It is 100% ARC-AGI-3 specific though, just read through the prompts https://gith...

boxed · 2026-03-27T06:01:21 1774591281

What a dick move. Making that prompt open source will probably mean that every other model that doesn't want to cheat will scrape that and accidentally cheat in the next models.

cxdorn · 2026-03-27T15:12:45 1774624365

(disclaimer: i worked on early versions of agentica_sdk; but wasn't involved in recent developments and the ARC solver)

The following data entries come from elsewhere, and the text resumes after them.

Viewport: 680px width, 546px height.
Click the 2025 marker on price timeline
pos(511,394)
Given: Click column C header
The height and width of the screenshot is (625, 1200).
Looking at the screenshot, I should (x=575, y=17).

As other comments point out this is about harness development and harness efficiency. Agentica SDK is a sort of meta harness, that makes things easy: plug any "internal API" (as defined natively in your codebase) directly into your agent. Agentica SDK itself is not application specifc; but the APIs of your application are... application specific.

Re: the linked prompt. A harness is a set of tools and descriptions how to best use those tools, and sometimes some external control flow based on the outcome of using those tools. How to "best use the tools" should always be part of the prompt (like in this case).

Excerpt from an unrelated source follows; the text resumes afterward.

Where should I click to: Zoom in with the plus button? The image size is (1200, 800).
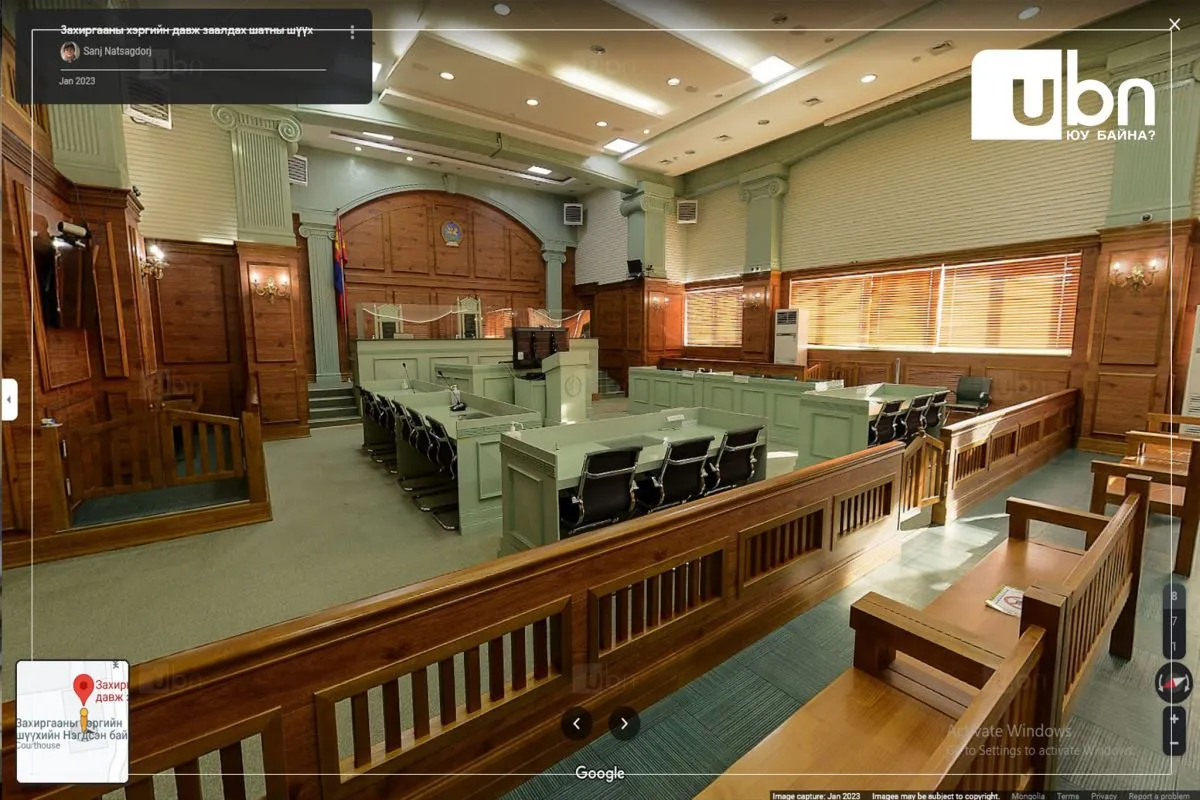point(1175,719)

So this work tries to answer: "short of telling the agent any solutions, make a simple but efficient API to play the games, hand it to the agent, and see how it does". In the world of harness development I think that's an interesting question to answer!

DetroitThrow · 2026-03-27T18:41:10 1774636870

>In the world of harness development I think that's an interesting question to answer!

The challenge isn't about harness development though, and a sufficiently complex harness can solve these tasks rather easily.

And presenting it as if you've made a novel development for solving ARC-AGI-3 leads me to believe you're willing to waste all of our time for your benefit at every step in the future.

cxdorn · 2026-03-27T22:47:22 1774651642

> a sufficiently complex harness can solve these tasks rather easily.

I claim this is not so easily done, and earlier iterations of ARC-AGI did not have the constraint in the first place. You want something that generalizes across all puzzles (hopefully even the private ones), and these puzzles are extremely diverse ... and hard; telling the model the controls and some basic guidelines for the game is the only "obvious" thing you can do.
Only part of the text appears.